A vessel is shown being sunk for an artificial reef. Photo: N.C. Division of Marine Fisheries
Co-published with Island Free Press
KITTY HAWK — Despite the Outer Banks’ disproportionately large contribution in fishing license fees, some say the region has been shorted its share of artificial fishing reefs, compared with the rest of the North Carolina coast.
Outer Banks Anglers Club president Alan Buchfuhrer said recently that Dare County anglers pay the second highest amount of recreational fishing license fees in the state, about $1 million annually, behind Wake County, and it sells twice as many licenses as the second-ranked coastal county, Carteret.
But the anglers club is looking forward to approval within months of a permit that will allow construction of a new recreational fishing reef off Oregon Inlet – a welcomed benefit of their license fees.
The North Carolina Division of Marine Fisheries says it maintains 42 ocean artificial reefs and 22 estuarine reefs, 15 of which serve as oyster sanctuaries.

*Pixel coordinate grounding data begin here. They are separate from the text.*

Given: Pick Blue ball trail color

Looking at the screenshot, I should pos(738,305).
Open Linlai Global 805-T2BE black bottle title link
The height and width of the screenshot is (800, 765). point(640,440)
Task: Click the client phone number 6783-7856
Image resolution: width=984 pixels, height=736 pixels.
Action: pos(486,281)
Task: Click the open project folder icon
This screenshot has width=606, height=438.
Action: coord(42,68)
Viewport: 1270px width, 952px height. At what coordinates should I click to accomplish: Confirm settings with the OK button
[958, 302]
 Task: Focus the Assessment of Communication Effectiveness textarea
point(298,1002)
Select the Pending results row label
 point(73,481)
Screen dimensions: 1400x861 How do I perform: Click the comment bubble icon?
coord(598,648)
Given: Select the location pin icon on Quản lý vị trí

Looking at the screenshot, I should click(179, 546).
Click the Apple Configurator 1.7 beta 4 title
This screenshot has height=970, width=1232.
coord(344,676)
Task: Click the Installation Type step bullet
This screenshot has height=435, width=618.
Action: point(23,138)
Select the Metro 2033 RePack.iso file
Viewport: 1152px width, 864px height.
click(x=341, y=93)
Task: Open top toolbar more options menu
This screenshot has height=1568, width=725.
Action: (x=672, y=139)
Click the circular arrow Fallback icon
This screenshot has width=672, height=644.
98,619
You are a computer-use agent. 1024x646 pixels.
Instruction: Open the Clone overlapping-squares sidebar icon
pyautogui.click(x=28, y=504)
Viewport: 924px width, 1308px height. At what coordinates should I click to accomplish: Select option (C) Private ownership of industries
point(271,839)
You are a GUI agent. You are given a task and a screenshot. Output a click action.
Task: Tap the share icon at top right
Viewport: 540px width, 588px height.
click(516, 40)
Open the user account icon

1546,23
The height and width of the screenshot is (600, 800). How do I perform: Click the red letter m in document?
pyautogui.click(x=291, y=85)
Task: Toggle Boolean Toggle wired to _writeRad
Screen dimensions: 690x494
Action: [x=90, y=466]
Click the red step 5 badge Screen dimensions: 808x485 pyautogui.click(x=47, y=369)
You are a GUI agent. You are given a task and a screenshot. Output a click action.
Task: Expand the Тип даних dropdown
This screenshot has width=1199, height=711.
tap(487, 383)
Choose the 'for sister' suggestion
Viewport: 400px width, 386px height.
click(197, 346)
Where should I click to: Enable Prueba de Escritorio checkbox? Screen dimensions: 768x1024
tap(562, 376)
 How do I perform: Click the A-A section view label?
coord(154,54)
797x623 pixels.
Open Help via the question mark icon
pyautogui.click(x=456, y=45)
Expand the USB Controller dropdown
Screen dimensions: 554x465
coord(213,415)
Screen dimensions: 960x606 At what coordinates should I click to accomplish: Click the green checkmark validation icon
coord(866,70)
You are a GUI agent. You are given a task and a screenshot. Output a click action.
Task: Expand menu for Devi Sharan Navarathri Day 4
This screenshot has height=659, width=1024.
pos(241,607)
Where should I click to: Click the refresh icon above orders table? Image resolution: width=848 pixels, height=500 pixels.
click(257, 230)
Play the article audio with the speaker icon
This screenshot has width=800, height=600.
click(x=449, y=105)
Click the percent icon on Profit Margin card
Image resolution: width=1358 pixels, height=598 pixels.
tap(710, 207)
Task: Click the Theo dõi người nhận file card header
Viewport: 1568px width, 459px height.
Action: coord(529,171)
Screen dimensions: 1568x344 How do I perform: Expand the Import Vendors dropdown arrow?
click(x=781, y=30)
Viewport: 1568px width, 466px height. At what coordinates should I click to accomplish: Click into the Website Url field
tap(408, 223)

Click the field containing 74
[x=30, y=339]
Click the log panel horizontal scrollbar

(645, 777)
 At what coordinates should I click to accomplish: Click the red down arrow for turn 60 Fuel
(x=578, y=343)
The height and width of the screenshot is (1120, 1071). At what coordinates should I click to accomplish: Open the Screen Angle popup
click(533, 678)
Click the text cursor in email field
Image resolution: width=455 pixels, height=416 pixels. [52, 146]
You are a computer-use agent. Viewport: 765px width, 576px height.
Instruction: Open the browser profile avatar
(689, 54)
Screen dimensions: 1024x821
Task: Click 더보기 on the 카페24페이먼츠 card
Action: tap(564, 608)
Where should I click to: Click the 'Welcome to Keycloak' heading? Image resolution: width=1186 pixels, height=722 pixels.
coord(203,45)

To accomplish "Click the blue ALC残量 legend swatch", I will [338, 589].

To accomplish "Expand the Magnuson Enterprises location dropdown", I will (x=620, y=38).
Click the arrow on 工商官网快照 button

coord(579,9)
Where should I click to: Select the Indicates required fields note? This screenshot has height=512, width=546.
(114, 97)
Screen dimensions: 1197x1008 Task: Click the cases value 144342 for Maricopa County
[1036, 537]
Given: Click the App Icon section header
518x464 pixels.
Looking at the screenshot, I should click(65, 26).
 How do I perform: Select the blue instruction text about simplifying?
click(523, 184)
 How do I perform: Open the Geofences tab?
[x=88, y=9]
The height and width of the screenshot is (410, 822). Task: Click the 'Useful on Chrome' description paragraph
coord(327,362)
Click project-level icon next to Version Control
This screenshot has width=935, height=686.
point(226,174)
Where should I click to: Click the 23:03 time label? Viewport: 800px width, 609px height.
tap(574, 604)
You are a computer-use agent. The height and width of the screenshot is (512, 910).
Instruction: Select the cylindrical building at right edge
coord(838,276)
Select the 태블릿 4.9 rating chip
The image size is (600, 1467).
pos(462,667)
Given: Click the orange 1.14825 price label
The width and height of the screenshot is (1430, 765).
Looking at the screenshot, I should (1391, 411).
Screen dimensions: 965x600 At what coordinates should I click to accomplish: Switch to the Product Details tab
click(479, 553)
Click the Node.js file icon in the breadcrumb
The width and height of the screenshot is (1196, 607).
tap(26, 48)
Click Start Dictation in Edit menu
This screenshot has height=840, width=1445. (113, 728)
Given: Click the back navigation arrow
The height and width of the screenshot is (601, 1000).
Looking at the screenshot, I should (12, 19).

Map: N.C. Division of Marine Fisheries
“Basically, a lot of these projects are driven by an advocacy group,” Jason Peters, North Carolina Marine Fisheries enhancement program supervisor, explained Monday at an Anglers Club meeting in Kitty Hawk. “Historically, we haven’t had the advocacy up here.”
Nearly three years after the 115-member nonprofit group first formed the Oregon Inlet Artificial Reef Committee to apply for funds from the state Division of Marine Fisheries, it has a $887,000 grant in hand for a proposed two-year project to construct a reef south of the Oregon Inlet sea buoy.